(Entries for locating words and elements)
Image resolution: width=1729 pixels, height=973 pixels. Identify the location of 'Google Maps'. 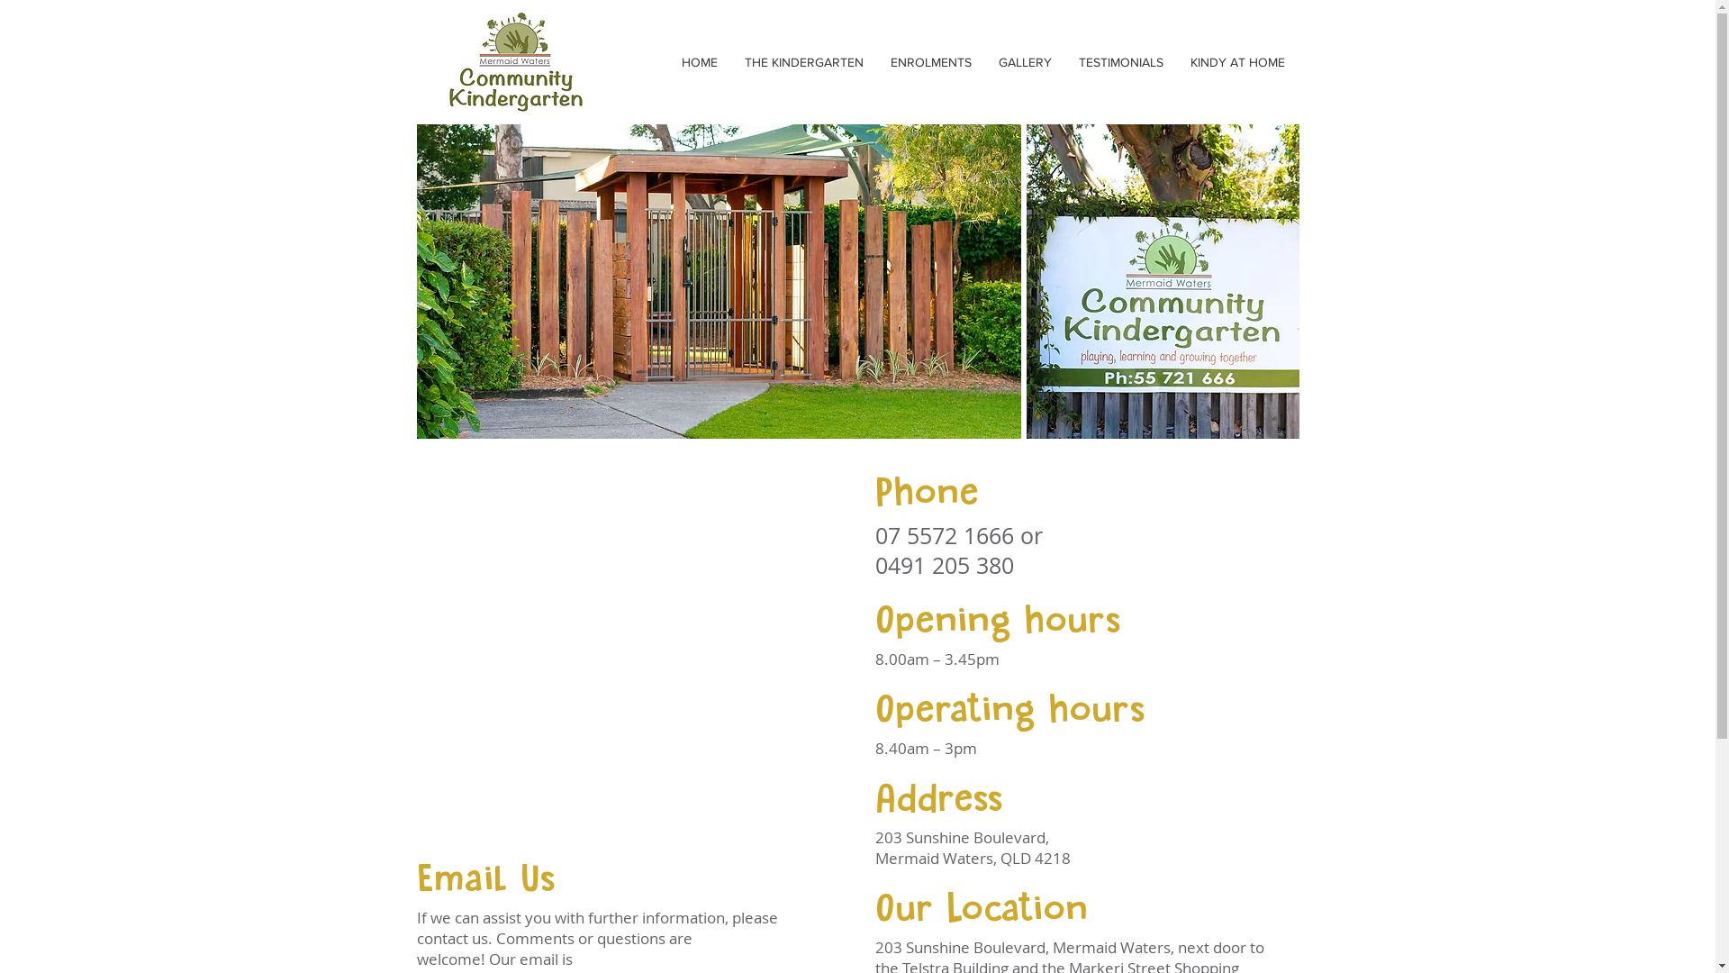
(417, 654).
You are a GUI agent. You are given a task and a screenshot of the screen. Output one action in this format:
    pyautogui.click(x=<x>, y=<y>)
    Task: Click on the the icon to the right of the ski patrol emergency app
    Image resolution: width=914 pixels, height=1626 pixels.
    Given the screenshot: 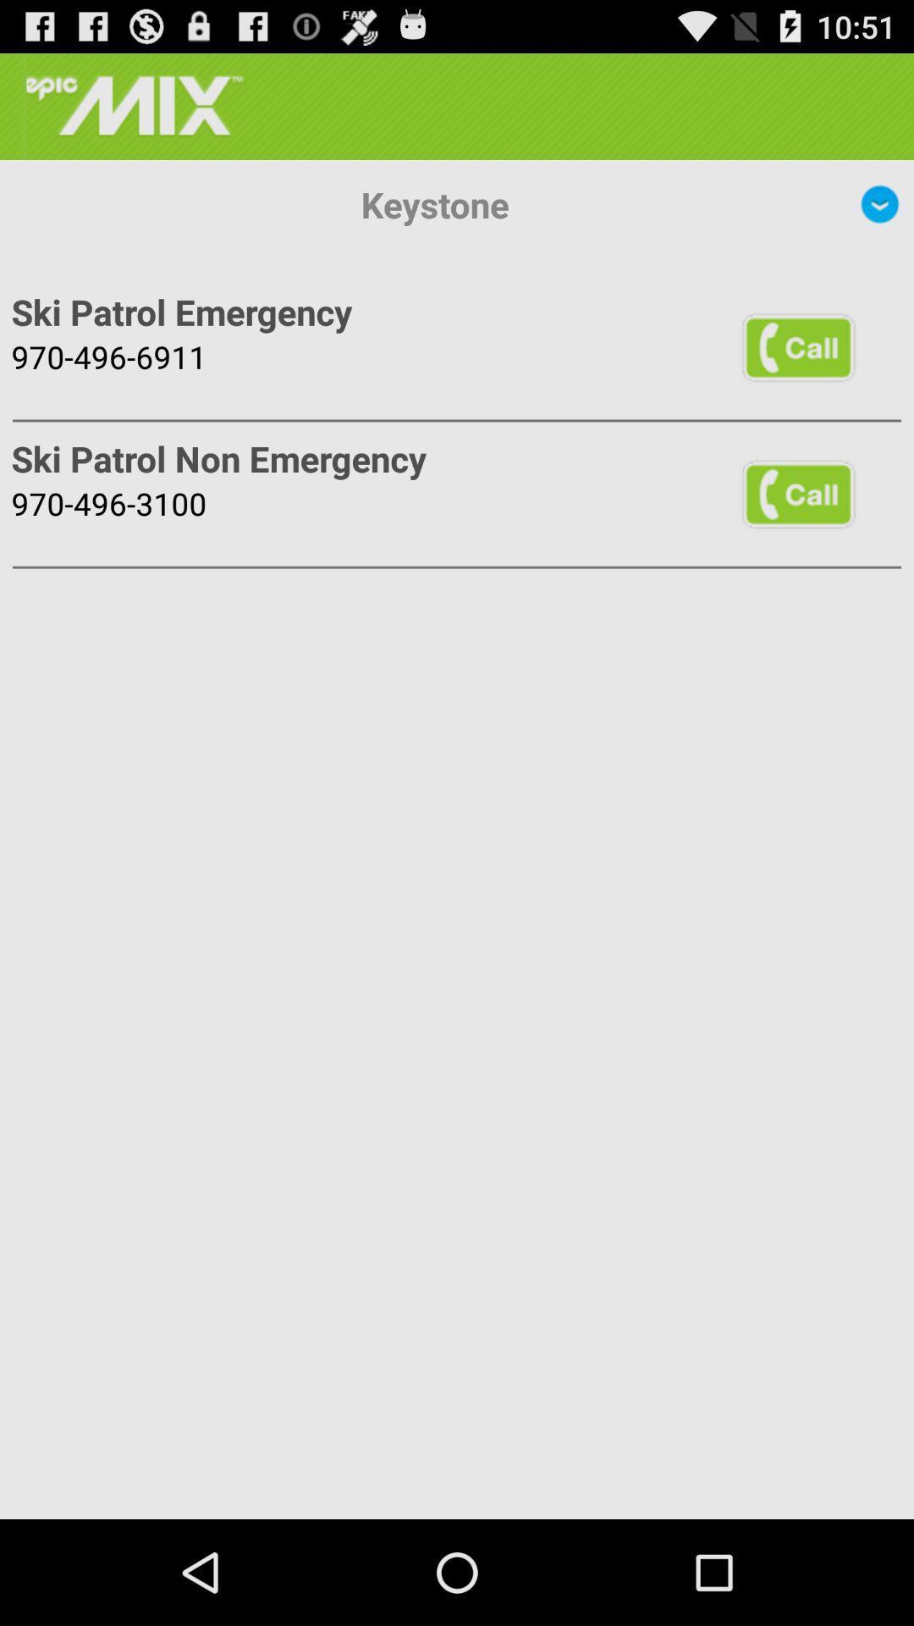 What is the action you would take?
    pyautogui.click(x=798, y=345)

EXERCISE PROMPT:
Format the entries above as a two-column CSV with columns named input and output, one row per entry, putting each entry's text and its answer in one quoted field apiece with line breaks turned into spaces. Begin at the start of the entries, stop after the line that contains "(417, 654).", and leave the pictures out.

EXPECTED ANSWER:
input,output
"Image resolution: width=1729 pixels, height=973 pixels. Identify the location of 'Google Maps'.","(417, 654)."